Count of numbers which can be made power of 2 by given operation in C++

We are given an array of positive integers. The goal is to find the count of numbers that can be made power of two by adding 1 to them utmost once.

We will check using log2(i) that number is power of two or can become power of two by adding 1 to it. If yes increment count.

Let’s understand with examples.

Input − arr[]= {1,3,2,5,6 },

Output − Count of numbers that can become power of 2: 3

Explanation − 1+1=2 → 21 , 3+1=4 → 22 , 2=21 others will become 5+1=6, 6+1=7

Input − arr[]= {2,4,8,16 },

Output− Count of numbers that can become power of 2: 4

Explanation − All 4 numbers are already power of 2.
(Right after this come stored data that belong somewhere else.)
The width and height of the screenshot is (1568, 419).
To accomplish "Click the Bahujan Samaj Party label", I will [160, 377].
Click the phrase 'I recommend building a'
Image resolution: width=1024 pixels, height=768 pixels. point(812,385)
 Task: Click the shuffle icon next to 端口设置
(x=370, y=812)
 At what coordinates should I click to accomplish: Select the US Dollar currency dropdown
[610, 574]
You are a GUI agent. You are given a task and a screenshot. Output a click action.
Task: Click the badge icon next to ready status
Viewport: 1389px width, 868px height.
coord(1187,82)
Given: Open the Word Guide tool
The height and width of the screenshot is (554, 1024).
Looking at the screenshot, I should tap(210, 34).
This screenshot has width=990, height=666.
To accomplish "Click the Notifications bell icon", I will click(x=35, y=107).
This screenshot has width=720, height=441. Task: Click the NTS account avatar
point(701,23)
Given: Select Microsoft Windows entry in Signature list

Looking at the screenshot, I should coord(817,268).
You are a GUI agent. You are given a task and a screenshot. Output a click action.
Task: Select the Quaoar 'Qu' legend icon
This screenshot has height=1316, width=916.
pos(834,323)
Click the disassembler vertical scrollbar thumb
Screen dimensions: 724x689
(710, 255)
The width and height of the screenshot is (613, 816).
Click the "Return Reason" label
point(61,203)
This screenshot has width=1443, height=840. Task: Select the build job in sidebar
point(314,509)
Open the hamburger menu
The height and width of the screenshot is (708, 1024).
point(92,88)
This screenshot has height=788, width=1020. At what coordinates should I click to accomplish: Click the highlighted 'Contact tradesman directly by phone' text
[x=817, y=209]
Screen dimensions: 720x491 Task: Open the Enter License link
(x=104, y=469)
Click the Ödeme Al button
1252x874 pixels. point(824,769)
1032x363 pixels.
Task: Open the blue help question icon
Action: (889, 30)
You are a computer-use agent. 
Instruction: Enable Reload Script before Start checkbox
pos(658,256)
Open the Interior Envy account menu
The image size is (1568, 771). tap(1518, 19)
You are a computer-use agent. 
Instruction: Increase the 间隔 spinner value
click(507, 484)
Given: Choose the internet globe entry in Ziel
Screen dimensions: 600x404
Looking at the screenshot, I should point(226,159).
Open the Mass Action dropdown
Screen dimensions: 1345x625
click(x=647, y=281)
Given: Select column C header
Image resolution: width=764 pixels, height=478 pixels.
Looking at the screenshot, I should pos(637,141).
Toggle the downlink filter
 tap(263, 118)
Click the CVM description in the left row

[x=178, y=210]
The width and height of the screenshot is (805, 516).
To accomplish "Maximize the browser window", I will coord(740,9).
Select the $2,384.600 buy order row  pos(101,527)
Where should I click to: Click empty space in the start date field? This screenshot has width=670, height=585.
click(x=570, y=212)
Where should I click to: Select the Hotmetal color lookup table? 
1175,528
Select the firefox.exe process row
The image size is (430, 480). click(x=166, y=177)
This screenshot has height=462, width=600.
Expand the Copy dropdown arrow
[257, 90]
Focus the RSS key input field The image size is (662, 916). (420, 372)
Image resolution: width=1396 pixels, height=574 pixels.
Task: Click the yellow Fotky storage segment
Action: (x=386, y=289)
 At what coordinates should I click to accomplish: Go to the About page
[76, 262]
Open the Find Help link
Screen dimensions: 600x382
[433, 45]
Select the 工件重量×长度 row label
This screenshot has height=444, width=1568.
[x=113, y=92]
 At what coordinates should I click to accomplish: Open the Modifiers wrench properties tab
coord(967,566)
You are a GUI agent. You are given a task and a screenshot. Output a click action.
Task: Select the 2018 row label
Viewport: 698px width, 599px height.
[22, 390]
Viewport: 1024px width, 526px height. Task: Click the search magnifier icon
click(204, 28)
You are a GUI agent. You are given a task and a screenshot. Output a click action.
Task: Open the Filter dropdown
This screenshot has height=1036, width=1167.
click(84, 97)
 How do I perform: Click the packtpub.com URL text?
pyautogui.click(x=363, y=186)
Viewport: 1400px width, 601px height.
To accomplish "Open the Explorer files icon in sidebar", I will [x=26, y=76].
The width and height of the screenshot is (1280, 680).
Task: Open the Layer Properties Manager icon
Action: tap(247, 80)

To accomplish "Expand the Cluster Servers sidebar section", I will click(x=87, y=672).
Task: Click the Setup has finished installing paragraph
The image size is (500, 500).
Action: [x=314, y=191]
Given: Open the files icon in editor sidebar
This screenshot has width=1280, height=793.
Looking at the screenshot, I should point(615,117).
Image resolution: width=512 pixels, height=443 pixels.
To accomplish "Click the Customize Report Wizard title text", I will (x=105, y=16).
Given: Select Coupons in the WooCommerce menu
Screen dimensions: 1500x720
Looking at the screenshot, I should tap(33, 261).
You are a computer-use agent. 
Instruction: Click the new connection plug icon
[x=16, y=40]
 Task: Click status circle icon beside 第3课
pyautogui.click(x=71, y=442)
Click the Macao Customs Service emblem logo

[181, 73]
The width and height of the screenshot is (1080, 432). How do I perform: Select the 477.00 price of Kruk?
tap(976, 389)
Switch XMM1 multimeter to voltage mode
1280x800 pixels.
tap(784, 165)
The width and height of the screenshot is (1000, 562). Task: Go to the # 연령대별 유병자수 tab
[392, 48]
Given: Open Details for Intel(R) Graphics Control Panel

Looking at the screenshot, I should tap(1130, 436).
Approach used in the below program is as follows

• We take an integer array arr[] initialized with random positive numbers.

• Function powofTwo(int arr[],int n) takes an array and its length as input and returns a count of numbers that are or can be made power of two.

• Take the initial count as 0.

• Traverse array from i=0 to i<n.

• For each element check if floor(log2(arr[i]))==ceil((log2(arr[i])) or floor(log2(arr[i]+1))==ceil((log2(arr[i]+1)) , if true increment count in both cases.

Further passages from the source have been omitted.